I am 28 and my brother is 23. We both live with my mom, who is 57 and has stage 4 breast cancer. She is doing relatively well for right now, still works and drives. I plan on leaving next year to live with my boyfriend.
My mother favors my brother and we get along well when he's not home. When he is home, she is abusive towards me emotionally and calls me names. My brother has never helped in my mothers care. She almost died in the ICU twice and he was not there. She had emergency surgery and he left to go to Detroit-my boyfriend had to go sit in the hospital until I was able to leave work to be there. I go to her often 7 hour appointments. His girlfriend calls my mother the c... With cancer and calls me "fat Voldemort". He has a supplemental teaching position (gets paid a small amount of money at the end of the contract) but otherwise does not pay his own bills. My mom pays for his cellphone and car insurance and clothes/living expenses.

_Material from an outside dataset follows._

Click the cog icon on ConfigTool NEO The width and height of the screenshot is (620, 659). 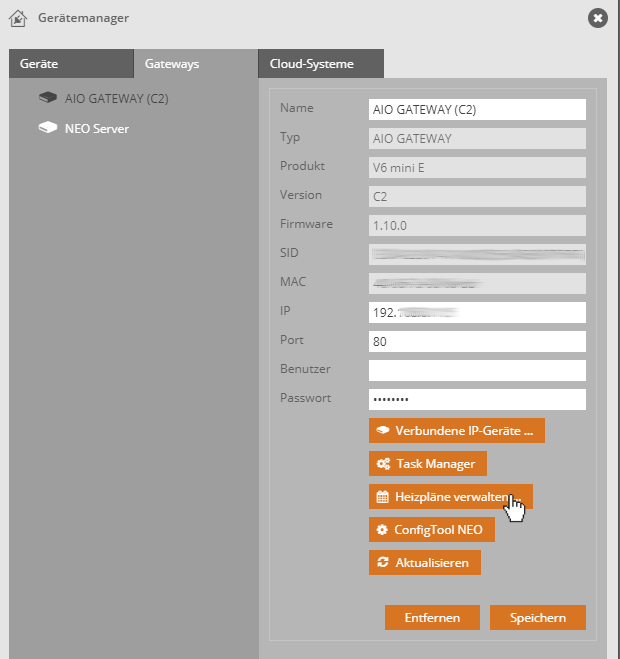click(382, 530)
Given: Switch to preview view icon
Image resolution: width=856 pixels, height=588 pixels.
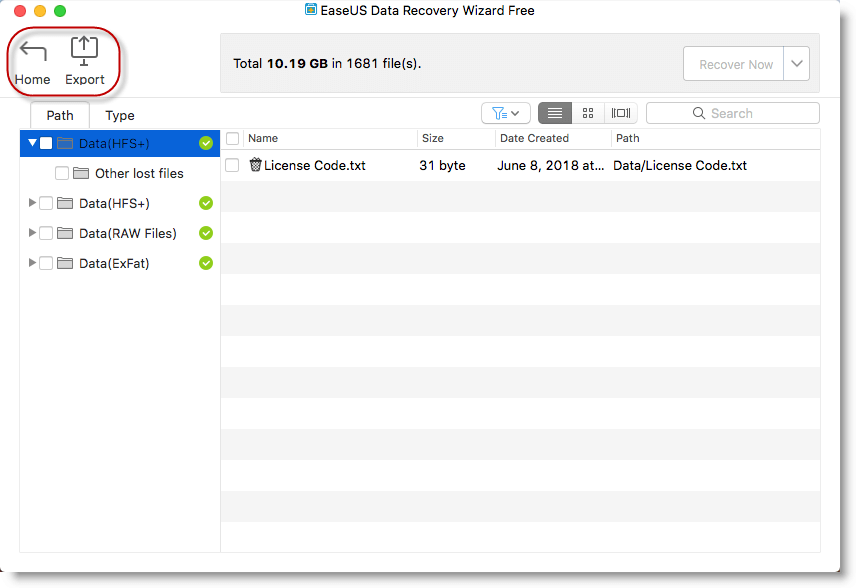Looking at the screenshot, I should click(620, 113).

When I was working in a bank, I saw that my moms account (at the time my brother and I were on it) was having funds taken out by my brother that my mom didn't know about or authorize. She took his name off and left mine on but always threatens to remove it because "I hate my brother so much". Last week, I caught my brother trying to take money out of her purse when she was asleep twice. I took her purse and locked it in my room. When my mom found out she accused ME of stealing and said brother could never do that, even though I have proven he has before. I don't need to steal-I'm a teacher and my boyfriend has a phD.
Can someone please tell me what to do. My mothers health will decline and I know my brother will continue to take from her purse and maybe do worse. My uncle is my moms POA and I am her health POA and on her bank account. I know some may say not to leave but I will lose my sanity if I don't.